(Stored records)
+ + +

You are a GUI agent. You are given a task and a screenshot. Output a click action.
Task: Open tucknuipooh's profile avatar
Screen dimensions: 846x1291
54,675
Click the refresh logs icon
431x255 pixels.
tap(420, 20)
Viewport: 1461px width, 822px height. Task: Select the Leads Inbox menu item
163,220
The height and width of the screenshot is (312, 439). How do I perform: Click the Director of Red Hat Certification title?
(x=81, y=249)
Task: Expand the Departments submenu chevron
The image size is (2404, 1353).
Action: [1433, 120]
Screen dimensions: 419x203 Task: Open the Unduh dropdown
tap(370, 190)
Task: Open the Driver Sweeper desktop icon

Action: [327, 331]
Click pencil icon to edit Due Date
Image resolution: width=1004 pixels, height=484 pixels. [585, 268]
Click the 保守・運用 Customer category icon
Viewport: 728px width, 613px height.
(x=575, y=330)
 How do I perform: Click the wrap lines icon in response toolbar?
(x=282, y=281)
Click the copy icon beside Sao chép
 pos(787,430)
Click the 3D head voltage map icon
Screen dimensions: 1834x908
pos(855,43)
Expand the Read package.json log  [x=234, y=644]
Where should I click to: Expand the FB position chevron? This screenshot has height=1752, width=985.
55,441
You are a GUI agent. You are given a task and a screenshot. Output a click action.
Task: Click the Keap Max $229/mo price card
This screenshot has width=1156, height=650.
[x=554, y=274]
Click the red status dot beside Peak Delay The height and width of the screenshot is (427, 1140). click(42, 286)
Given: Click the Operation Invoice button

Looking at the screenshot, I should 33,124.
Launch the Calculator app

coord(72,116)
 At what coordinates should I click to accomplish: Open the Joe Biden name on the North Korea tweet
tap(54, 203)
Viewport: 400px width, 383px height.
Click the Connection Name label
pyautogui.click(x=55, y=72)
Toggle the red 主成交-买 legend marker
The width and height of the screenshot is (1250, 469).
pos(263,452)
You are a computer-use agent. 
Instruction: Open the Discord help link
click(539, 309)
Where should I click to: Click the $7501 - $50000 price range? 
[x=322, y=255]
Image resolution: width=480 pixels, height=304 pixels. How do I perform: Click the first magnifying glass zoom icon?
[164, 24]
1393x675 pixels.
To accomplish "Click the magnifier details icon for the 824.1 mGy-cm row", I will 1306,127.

+ + +

What you will do:
Repeat each entry exactly as it was given.

Completed task:
You are a GUI agent. You are given a task and a screenshot. Output a click action.
Task: Open tucknuipooh's profile avatar
Screen dimensions: 846x1291
54,675
Click the refresh logs icon
431x255 pixels.
tap(420, 20)
Viewport: 1461px width, 822px height. Task: Select the Leads Inbox menu item
163,220
The height and width of the screenshot is (312, 439). How do I perform: Click the Director of Red Hat Certification title?
(x=81, y=249)
Task: Expand the Departments submenu chevron
The image size is (2404, 1353).
Action: [1433, 120]
Screen dimensions: 419x203 Task: Open the Unduh dropdown
tap(370, 190)
Task: Open the Driver Sweeper desktop icon

Action: [327, 331]
Click pencil icon to edit Due Date
Image resolution: width=1004 pixels, height=484 pixels. [585, 268]
Click the 保守・運用 Customer category icon
Viewport: 728px width, 613px height.
(x=575, y=330)
 How do I perform: Click the wrap lines icon in response toolbar?
(x=282, y=281)
Click the copy icon beside Sao chép
 pos(787,430)
Click the 3D head voltage map icon
Screen dimensions: 1834x908
pos(855,43)
Expand the Read package.json log  [x=234, y=644]
Where should I click to: Expand the FB position chevron? This screenshot has height=1752, width=985.
55,441
You are a GUI agent. You are given a task and a screenshot. Output a click action.
Task: Click the Keap Max $229/mo price card
This screenshot has width=1156, height=650.
[x=554, y=274]
Click the red status dot beside Peak Delay The height and width of the screenshot is (427, 1140). click(42, 286)
Given: Click the Operation Invoice button

Looking at the screenshot, I should 33,124.
Launch the Calculator app

coord(72,116)
 At what coordinates should I click to accomplish: Open the Joe Biden name on the North Korea tweet
tap(54, 203)
Viewport: 400px width, 383px height.
Click the Connection Name label
pyautogui.click(x=55, y=72)
Toggle the red 主成交-买 legend marker
The width and height of the screenshot is (1250, 469).
pos(263,452)
You are a computer-use agent. 
Instruction: Open the Discord help link
click(539, 309)
Where should I click to: Click the $7501 - $50000 price range? 
[x=322, y=255]
Image resolution: width=480 pixels, height=304 pixels. How do I perform: Click the first magnifying glass zoom icon?
[164, 24]
1393x675 pixels.
To accomplish "Click the magnifier details icon for the 824.1 mGy-cm row", I will 1306,127.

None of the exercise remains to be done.